I twist around, pace the other direction, and flatten my palms over the wetness on my cheeks, the sadness behind my eyes releasing. “You were supposed to stop!” Not only do I have to deal with the guilt of leaving him, but now there’s this. “You’re going to lose everything you’ve worked so hard for, and for what?” It comes out in a sob. “Me?”
Another thing for him to hate me over.
He steps forward, gripping my arms gently. Leaning down into my line of sight, his eyes connect with mine. “I won’t lose anything. I told you they’ll take it easy on me. I would do it over again, you know. If it were you, if it were someone else, I still would’ve acted.”
I yank my arms free and back away. “You don’t know what they’re going to say until you’re there. You don’t know what’ll happen.”
“And neither do you,” he says back, narrowing his eyes. It’s like he can see right through my pent-up emotion. Into the deepest recesses of my mind and soul. “What did he do to you? I hope to hell you told the cops everything.”
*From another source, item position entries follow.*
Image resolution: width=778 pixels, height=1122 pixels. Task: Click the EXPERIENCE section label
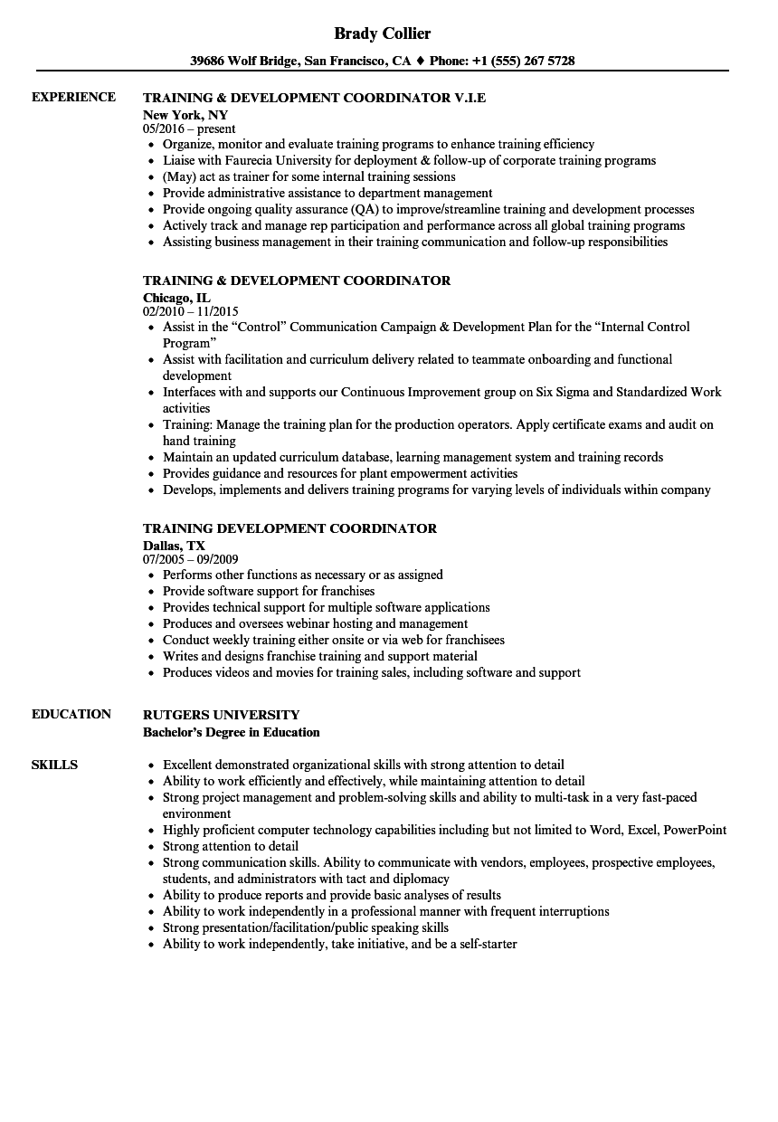click(73, 97)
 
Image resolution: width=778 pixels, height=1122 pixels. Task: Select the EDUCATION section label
click(71, 714)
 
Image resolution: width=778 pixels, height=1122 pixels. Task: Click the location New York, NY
click(185, 115)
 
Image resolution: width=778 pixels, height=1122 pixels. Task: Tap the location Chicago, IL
click(176, 297)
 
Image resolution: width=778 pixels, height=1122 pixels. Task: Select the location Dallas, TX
click(174, 546)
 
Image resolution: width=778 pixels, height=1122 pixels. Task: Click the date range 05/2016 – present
click(189, 129)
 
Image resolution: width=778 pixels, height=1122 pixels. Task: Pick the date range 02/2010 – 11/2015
click(191, 311)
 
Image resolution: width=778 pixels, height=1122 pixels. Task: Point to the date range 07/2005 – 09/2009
click(191, 560)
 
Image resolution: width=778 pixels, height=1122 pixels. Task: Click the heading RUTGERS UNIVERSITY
click(221, 715)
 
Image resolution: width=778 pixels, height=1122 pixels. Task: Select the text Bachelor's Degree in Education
click(232, 732)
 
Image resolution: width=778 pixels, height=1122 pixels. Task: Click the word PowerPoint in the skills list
click(695, 830)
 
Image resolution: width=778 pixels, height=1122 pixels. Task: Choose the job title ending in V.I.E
click(314, 98)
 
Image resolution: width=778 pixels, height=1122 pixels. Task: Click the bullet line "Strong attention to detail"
click(230, 846)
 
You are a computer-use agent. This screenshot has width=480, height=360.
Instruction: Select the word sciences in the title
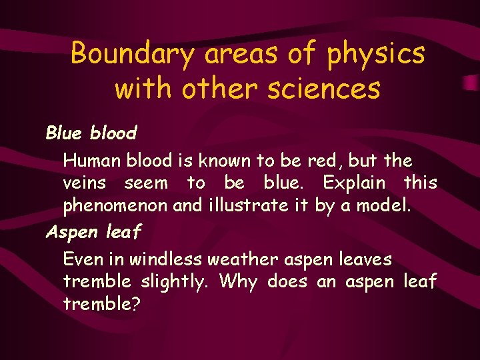tap(323, 87)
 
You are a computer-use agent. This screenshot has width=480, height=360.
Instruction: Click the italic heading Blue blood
tap(91, 133)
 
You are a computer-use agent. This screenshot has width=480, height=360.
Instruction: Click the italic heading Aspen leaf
tap(93, 231)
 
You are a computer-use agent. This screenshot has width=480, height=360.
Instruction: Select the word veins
tap(85, 183)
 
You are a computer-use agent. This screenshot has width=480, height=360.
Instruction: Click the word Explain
tap(354, 182)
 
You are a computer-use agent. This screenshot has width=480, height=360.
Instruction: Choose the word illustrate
tap(246, 205)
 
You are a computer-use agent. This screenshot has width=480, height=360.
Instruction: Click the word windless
tap(164, 259)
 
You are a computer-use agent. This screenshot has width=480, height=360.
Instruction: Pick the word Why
tap(238, 282)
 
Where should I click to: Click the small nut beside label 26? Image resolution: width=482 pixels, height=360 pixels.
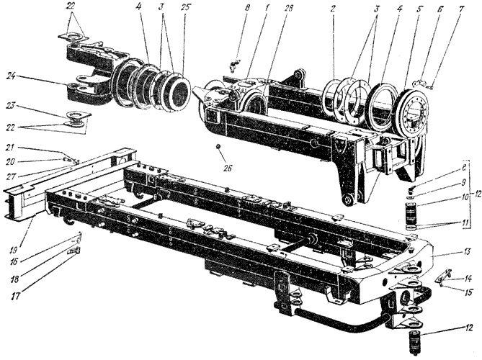click(x=217, y=148)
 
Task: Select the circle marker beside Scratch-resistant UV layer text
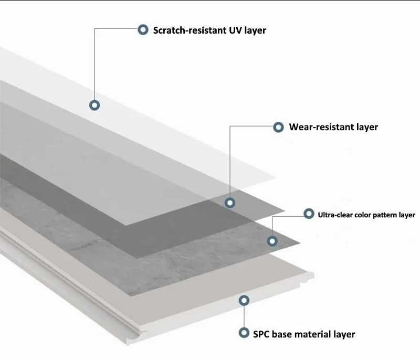click(x=143, y=30)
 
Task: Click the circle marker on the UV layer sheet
click(x=94, y=105)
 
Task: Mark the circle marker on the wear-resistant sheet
click(x=230, y=203)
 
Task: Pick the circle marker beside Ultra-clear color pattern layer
click(x=309, y=214)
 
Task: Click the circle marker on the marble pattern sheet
click(x=272, y=241)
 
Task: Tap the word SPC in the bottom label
click(x=262, y=334)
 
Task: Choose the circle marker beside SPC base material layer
click(x=244, y=333)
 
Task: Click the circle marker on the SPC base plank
click(x=244, y=300)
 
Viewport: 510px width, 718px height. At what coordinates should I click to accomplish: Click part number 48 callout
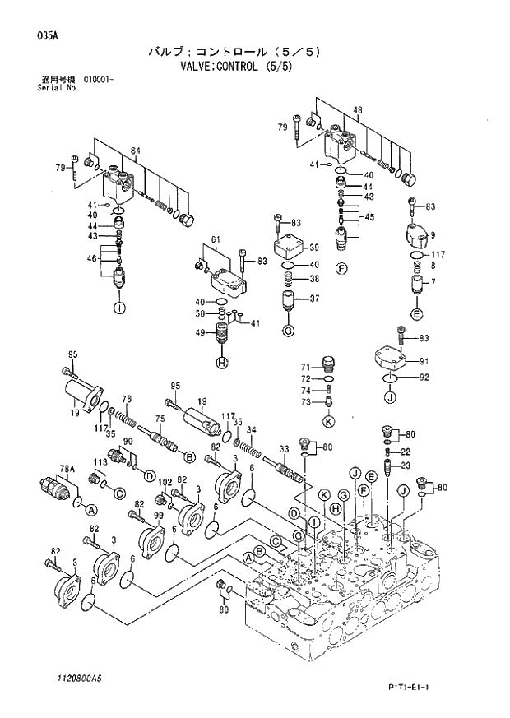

“Fuck you, Luke,” I spit, spinning out once again. I’m being ridiculous, but it’s better than letting go of everything that’s piling up. I turn toward the couch, so I can reach the remote and turn the television off. I need to crawl under my comforter and go to sleep, but Luke reaches forward and grabs my waist. He hauls me back and holds my back still against his chest. His warmth blankets me in the most comforting way, in a way that causes my eyes to drift shut and an exhale to leave me slowly. This is what I was missing earlier. When the loneliness was too much, all I wanted was this. Someone to hold me.
“Tell me…” he whispers softly, his arms holding me in a way I haven’t been held in years. “What happened?” His voice is as soothing as the soft trickle of rain down a windowpane. As comforting as an embrace after a long day. “Let me be here for you in the way I wasn’t before.”